--- Task to carry out ---
Excluding pictures, retype exactly the lines from the one with "You are a GUI" through the end of the records that follow.

★ ★ ★ ★ ★ ★ ★

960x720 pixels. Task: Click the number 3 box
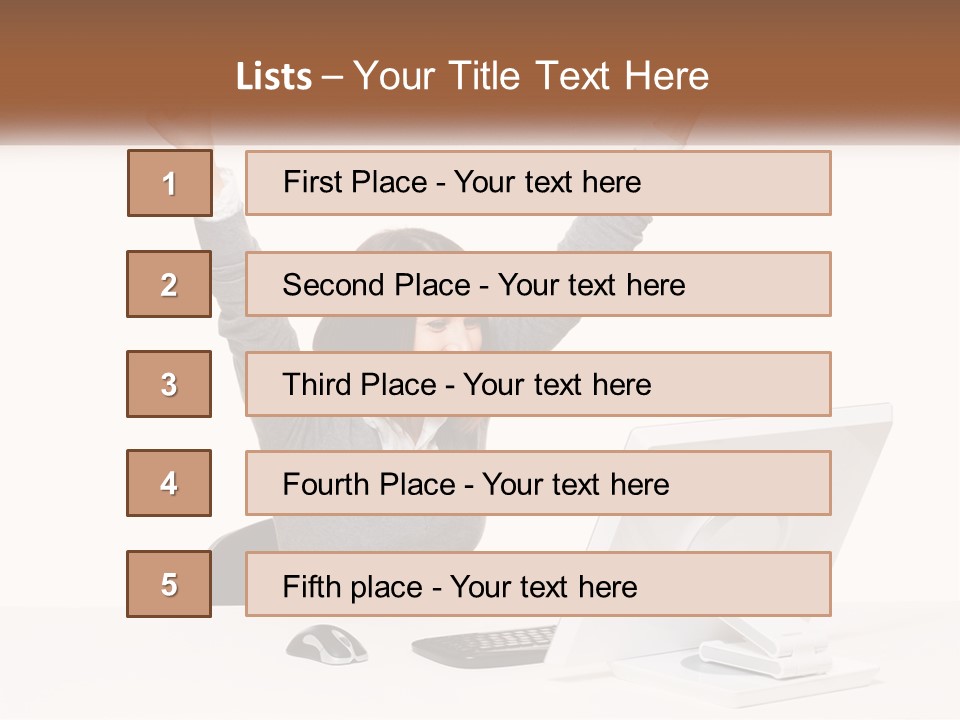[169, 384]

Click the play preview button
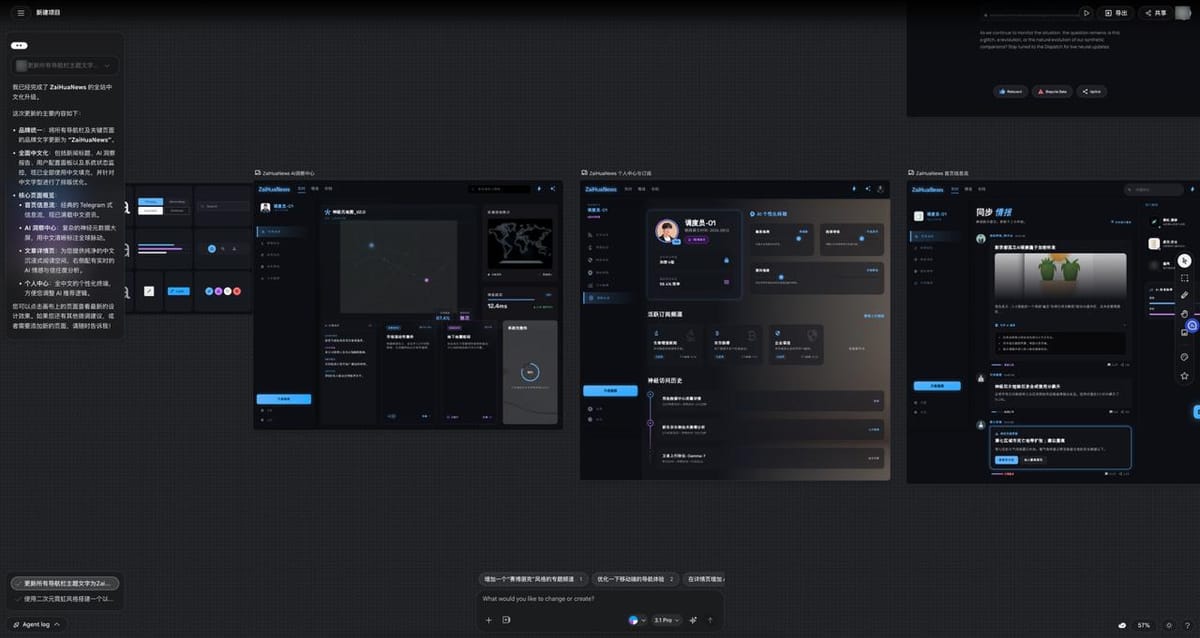(1086, 13)
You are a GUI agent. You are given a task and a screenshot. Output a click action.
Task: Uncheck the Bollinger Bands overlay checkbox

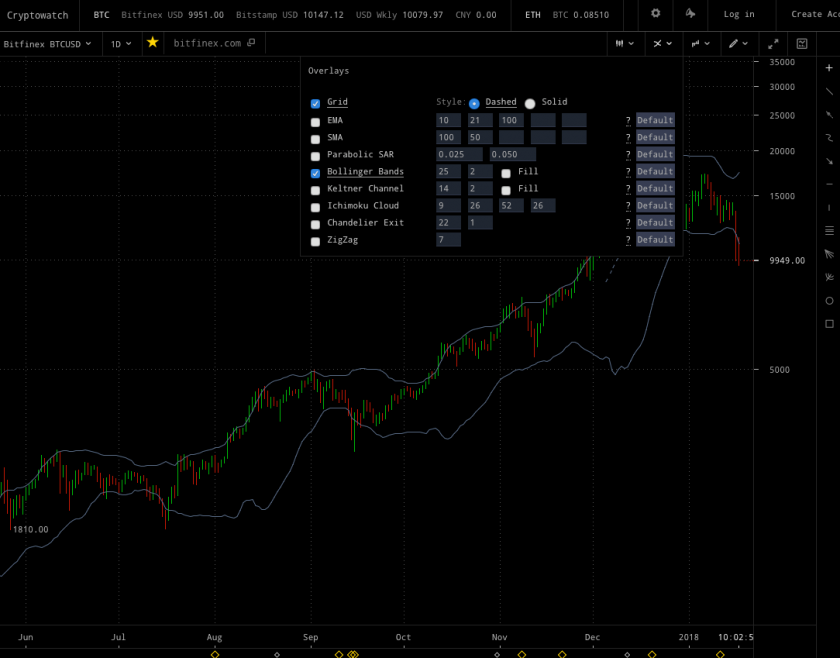316,172
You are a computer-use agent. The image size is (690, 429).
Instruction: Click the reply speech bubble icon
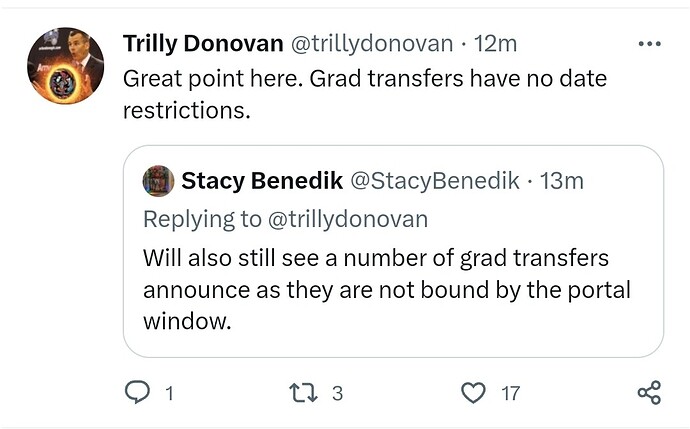click(x=137, y=393)
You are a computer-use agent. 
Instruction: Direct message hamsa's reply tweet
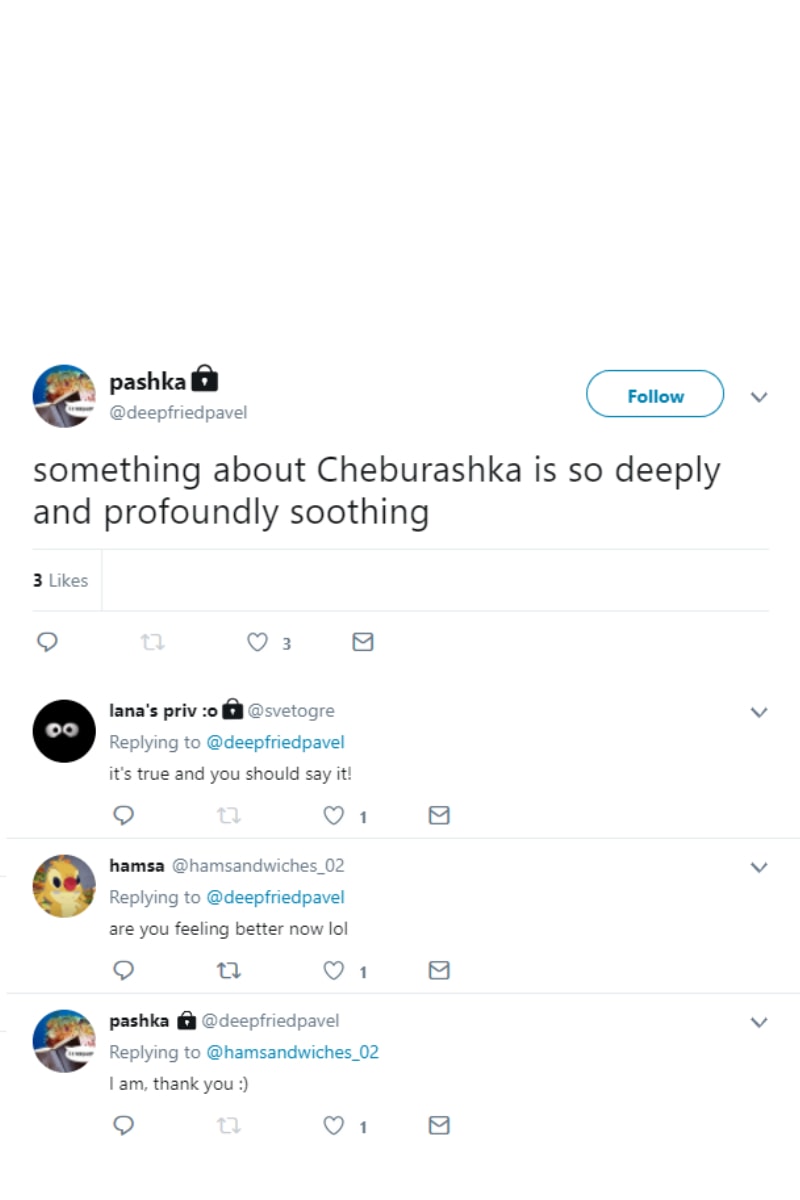439,971
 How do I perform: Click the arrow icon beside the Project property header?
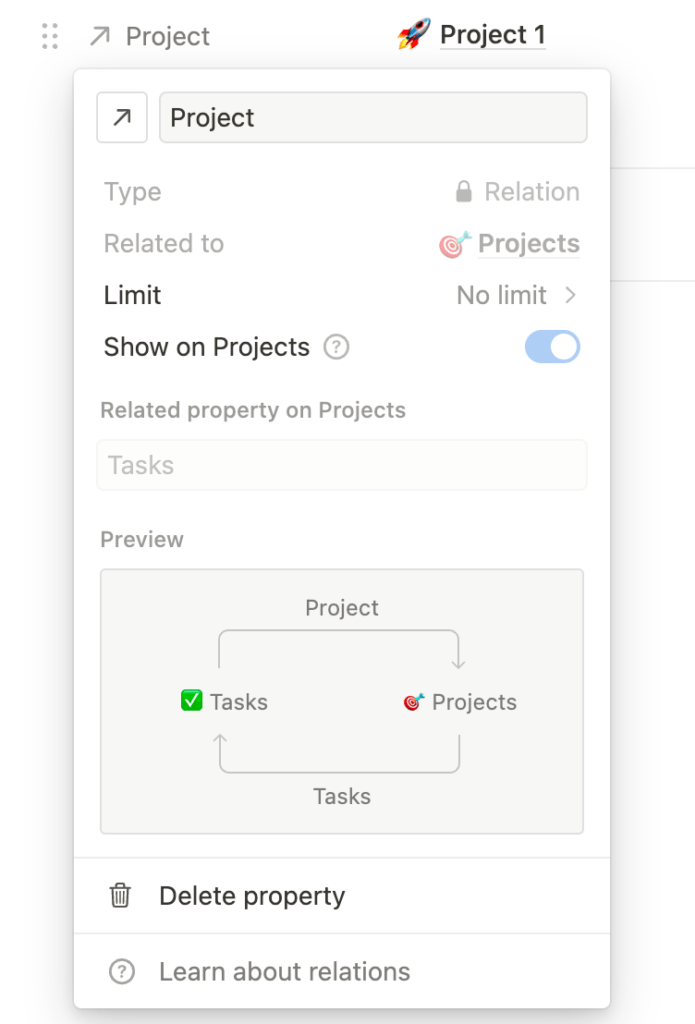[x=98, y=36]
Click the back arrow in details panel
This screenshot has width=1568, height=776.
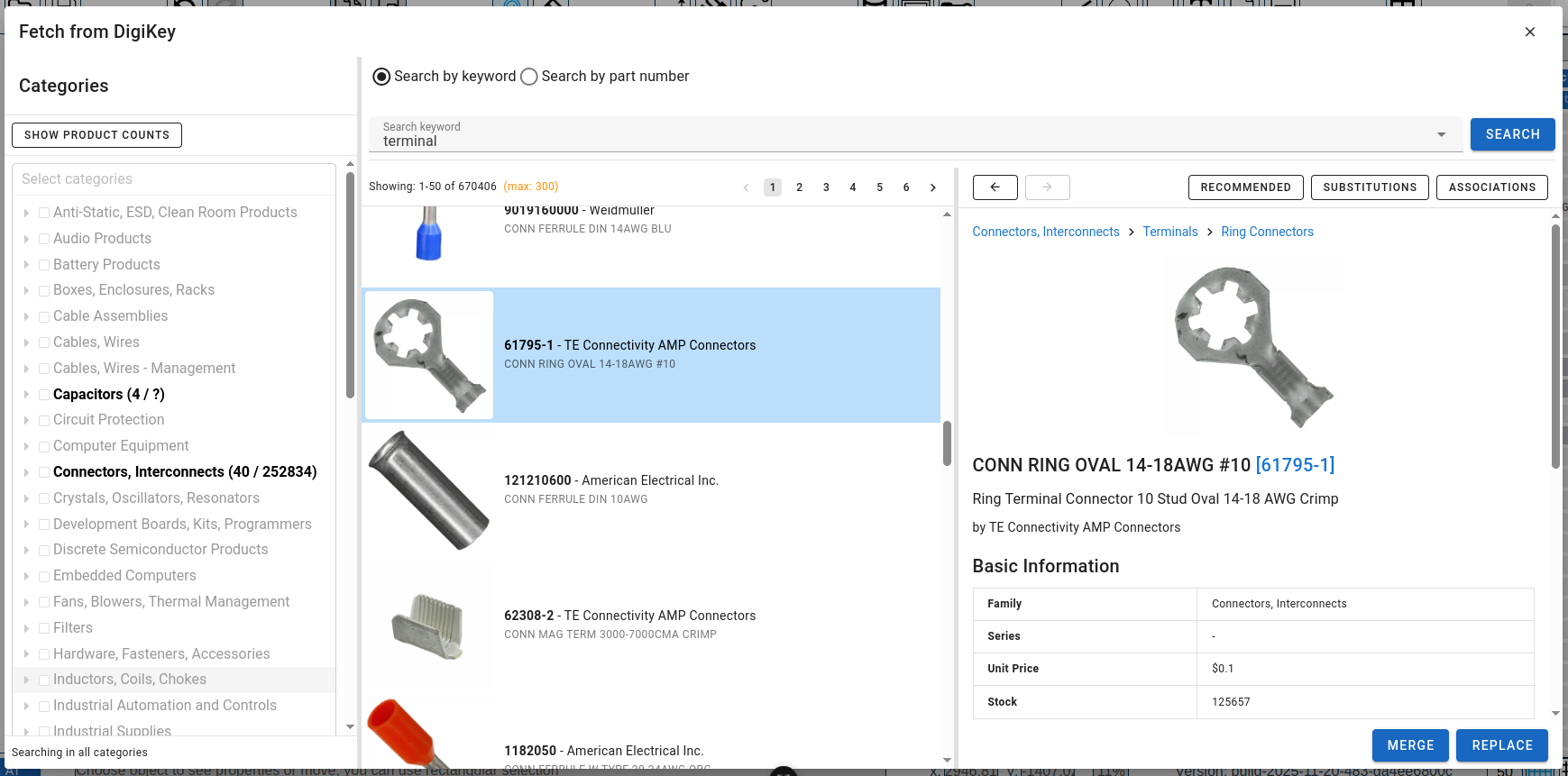[995, 187]
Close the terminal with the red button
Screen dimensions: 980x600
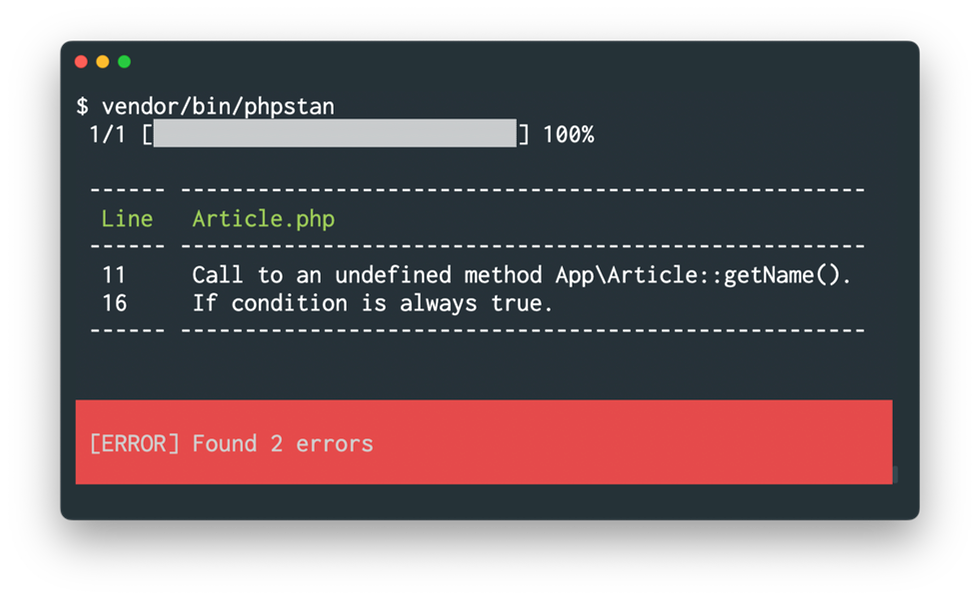(x=81, y=61)
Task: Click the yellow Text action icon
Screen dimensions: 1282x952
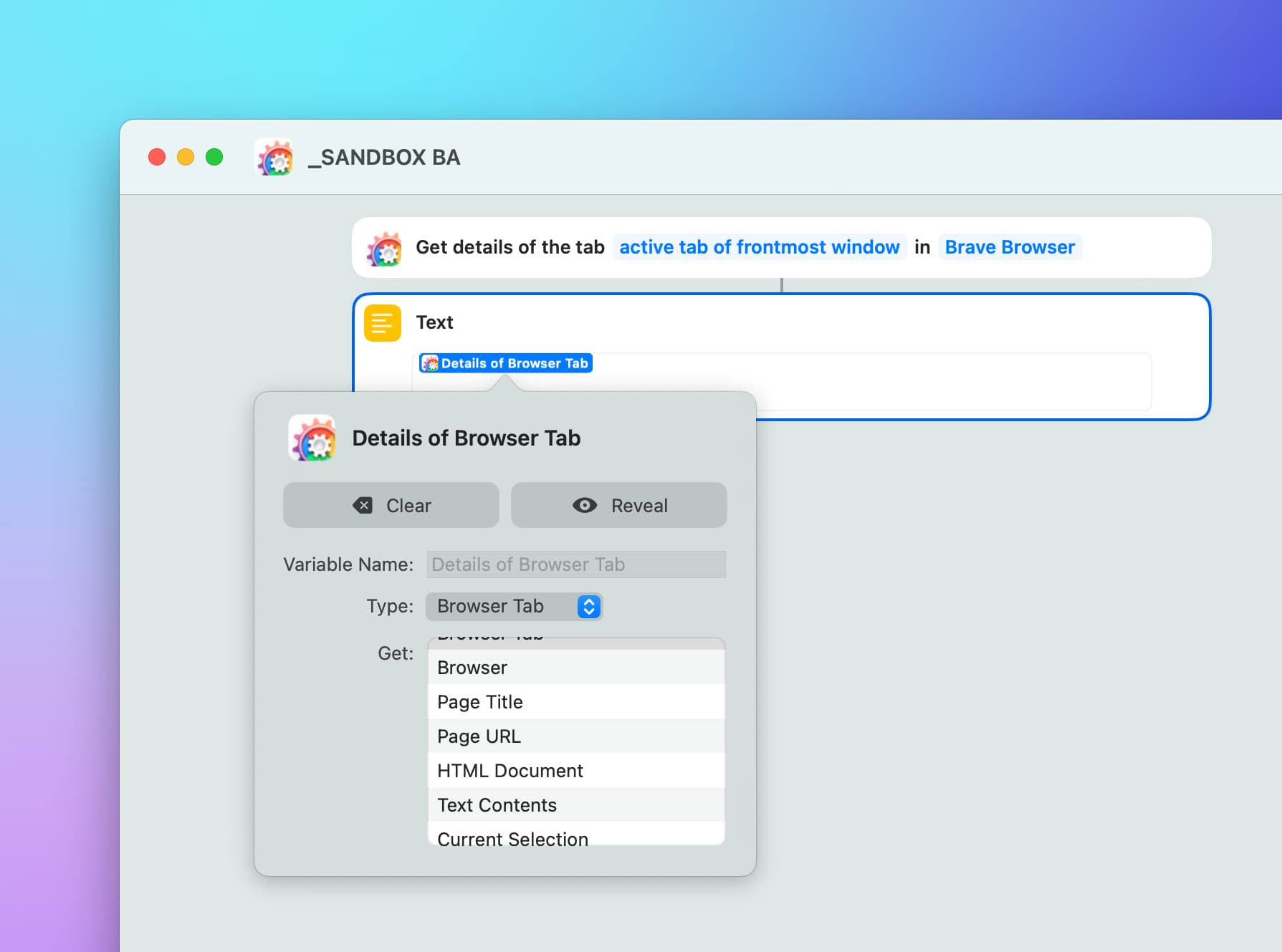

★ ★ ★ ★ ★ ★ ★

--- Solution to the exercise ---
You are a GUI agent. You are given a task and a screenshot. Output a click action.
Task: Uncheck the Bollinger Bands overlay checkbox

316,172
You are a computer-use agent. The image size is (690, 429).
Instruction: Click the reply speech bubble icon
click(x=137, y=393)
You are a computer-use agent. 
Instruction: Direct message hamsa's reply tweet
439,971
 How do I perform: Click the arrow icon beside the Project property header?
[x=98, y=36]
Click the back arrow in details panel
This screenshot has width=1568, height=776.
[995, 187]
Close the terminal with the red button
Screen dimensions: 980x600
(x=81, y=61)
Task: Click the yellow Text action icon
Screen dimensions: 1282x952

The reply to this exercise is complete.